LACMA Museum Visit Essay

The third floor of the Los Angeles County Museum of Art houses a permanent collection on Ancient Egyptian art. One of the pieces there is a 13†³ high figurine of the goddess Wadjet, sculpted from bronze in during the 26th Dynasty, est. 664-525 BCE. The figurine is in the round, with only the goddess’s feet attached the rectangular base she stands on. The hieroglyphs on the base identify her, as well as the name and parentage of the person who dedicated her figurine. She is shown in the traditional ancient Egyptian pose, with her left foot forward. She is wearing some sort of dress, but her decidedly feminine figure, with a curved abdomen, narrow waist, and protruding breasts, is clearly portrayed through it.

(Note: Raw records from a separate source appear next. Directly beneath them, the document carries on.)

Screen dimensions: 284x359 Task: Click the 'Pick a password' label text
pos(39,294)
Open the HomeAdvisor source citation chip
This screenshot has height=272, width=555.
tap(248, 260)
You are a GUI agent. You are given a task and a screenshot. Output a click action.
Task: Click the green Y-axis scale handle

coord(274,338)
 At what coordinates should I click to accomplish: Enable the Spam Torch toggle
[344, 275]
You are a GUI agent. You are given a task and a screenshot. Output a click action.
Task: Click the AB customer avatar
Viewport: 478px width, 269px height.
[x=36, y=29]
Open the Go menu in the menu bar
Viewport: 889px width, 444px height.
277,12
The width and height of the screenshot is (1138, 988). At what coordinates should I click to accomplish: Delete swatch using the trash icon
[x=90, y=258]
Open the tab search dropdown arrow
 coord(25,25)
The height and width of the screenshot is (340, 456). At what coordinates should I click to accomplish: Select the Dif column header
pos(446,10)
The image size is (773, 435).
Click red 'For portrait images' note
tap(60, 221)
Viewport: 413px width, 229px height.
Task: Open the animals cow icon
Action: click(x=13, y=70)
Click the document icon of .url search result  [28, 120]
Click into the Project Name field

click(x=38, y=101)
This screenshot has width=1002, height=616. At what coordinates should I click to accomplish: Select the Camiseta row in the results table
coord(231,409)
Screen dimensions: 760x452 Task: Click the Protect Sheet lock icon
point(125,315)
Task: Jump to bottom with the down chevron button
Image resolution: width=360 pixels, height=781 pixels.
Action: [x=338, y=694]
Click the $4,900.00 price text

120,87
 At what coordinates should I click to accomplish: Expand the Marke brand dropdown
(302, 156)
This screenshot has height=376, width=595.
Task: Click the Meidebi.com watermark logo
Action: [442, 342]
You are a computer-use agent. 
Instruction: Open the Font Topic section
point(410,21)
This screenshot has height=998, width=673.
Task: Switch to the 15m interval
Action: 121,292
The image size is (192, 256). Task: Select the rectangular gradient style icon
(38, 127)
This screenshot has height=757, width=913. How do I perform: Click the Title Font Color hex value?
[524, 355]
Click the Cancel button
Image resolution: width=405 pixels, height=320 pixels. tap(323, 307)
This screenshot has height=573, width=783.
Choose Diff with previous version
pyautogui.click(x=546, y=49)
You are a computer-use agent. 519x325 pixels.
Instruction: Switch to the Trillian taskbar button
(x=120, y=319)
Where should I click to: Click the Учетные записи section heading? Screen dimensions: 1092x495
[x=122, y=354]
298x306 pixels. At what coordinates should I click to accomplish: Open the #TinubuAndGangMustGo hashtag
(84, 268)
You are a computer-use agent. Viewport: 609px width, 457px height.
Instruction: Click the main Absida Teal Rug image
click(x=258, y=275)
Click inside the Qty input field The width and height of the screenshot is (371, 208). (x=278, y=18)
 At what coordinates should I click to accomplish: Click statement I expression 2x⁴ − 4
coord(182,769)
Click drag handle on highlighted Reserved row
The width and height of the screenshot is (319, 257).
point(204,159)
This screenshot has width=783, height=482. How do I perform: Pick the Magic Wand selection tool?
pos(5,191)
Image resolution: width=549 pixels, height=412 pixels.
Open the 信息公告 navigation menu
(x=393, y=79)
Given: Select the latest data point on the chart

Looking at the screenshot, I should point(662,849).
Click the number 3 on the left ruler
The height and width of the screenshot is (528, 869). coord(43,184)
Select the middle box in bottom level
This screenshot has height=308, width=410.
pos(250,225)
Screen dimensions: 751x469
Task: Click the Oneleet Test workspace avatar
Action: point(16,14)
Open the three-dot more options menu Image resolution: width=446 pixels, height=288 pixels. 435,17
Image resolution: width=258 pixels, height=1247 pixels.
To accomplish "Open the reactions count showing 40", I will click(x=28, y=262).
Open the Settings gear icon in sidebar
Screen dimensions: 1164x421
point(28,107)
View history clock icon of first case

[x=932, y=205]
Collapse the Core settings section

Her right arm is held rigidly at her side, again in strict stylistic convention, and her left arm bends only at the elbow to hold whatever less enduring material was placed there. In fact, both of her hands were clearly intended to encircle props, but these have been lost and as such, what they once were can only be inferred from other portrayals of the goddess. She clearly wears necklaces, armbands, and bracelets; this highly detailed work is also present on her lion’s mane, which is shaped similarly to the pharoah’s headdress. She has the head of a lioness, upon which rests the sacred cobra and sun disk, called the uraeus. The goddess Wadjet was emblematic of Lower Egypt- she was often portrayed with her counterpart in Upper Egypt, Nekhbet, handing their joint power to the pharaoh of the time. Other than those human depictions, she was usually shown as a cobra, which allows this piece to be dated- she was only pictured with the lioness head after her mythology was merged with that of Bast, the war goddess of Lower Egypt, in the Late Dynastic period. (source?) As a symbol of Lower Egypt, it can be surmised that she was holding a papyrus  scepter in her left hand, and an ankh in her right. These figurines were commonly bought by wealthy patrons visiting temples. They often had the remains of animals inside them. Put more stuff here. Sources: _Figurine of the Goddess Wadjet_. 664-525 BCE. Los Angeles County Museum of Art, Los Angeles. Watterson, Barbara. _Gods of Ancient Egypt_. 1984. Godalming, Surrey: Bramley Books Limited, 1999.